**Task statement**:
For the data below, work out how many lines contain the word "will" and supply only that number.

(Beginning of Exercise inputs)

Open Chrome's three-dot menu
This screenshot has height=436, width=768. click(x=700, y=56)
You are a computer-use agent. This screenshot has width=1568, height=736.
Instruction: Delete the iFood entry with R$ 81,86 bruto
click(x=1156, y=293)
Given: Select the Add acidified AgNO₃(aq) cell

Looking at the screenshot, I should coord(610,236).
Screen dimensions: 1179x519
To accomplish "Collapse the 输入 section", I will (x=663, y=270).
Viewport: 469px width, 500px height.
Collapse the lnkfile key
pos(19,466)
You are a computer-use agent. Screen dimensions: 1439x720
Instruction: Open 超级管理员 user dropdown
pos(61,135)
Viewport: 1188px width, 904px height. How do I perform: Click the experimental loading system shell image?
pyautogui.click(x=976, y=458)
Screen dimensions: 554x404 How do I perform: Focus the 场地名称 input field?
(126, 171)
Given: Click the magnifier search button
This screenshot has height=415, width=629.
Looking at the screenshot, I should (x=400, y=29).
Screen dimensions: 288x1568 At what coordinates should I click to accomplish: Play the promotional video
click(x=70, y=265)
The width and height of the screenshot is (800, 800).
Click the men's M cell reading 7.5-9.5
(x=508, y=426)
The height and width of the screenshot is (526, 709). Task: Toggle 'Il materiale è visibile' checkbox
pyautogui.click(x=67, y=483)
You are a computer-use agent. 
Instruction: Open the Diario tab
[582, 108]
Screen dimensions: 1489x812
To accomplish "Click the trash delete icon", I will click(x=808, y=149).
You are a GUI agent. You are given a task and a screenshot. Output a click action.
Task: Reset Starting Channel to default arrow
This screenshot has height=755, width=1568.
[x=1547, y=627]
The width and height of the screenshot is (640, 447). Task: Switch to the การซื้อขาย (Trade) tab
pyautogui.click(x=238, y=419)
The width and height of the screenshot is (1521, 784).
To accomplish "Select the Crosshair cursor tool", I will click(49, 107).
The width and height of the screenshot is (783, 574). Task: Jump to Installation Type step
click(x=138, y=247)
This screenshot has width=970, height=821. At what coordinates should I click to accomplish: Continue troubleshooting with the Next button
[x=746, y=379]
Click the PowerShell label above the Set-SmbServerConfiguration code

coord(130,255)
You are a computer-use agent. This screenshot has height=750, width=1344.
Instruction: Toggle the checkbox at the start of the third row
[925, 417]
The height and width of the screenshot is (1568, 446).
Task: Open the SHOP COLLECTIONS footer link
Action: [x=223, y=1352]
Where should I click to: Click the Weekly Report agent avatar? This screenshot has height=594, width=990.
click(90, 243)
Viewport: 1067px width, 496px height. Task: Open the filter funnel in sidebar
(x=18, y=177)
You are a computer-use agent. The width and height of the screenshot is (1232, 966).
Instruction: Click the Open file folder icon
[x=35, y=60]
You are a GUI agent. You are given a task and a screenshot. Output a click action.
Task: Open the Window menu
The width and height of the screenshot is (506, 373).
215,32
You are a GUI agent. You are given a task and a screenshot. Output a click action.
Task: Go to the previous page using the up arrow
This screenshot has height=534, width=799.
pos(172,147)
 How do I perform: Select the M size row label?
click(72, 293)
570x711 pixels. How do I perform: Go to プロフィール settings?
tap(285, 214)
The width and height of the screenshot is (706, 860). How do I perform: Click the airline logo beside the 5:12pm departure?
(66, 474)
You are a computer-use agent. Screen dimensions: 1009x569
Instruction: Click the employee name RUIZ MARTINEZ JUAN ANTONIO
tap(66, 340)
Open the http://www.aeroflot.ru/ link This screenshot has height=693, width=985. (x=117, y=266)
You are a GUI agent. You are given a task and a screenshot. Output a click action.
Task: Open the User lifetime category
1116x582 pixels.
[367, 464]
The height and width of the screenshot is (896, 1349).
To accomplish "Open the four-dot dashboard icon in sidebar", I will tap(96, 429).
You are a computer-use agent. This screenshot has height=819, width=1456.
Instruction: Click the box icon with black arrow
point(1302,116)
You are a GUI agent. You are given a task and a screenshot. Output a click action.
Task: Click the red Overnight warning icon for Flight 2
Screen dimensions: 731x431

(End of Exercise inputs)

**Exercise output**:
4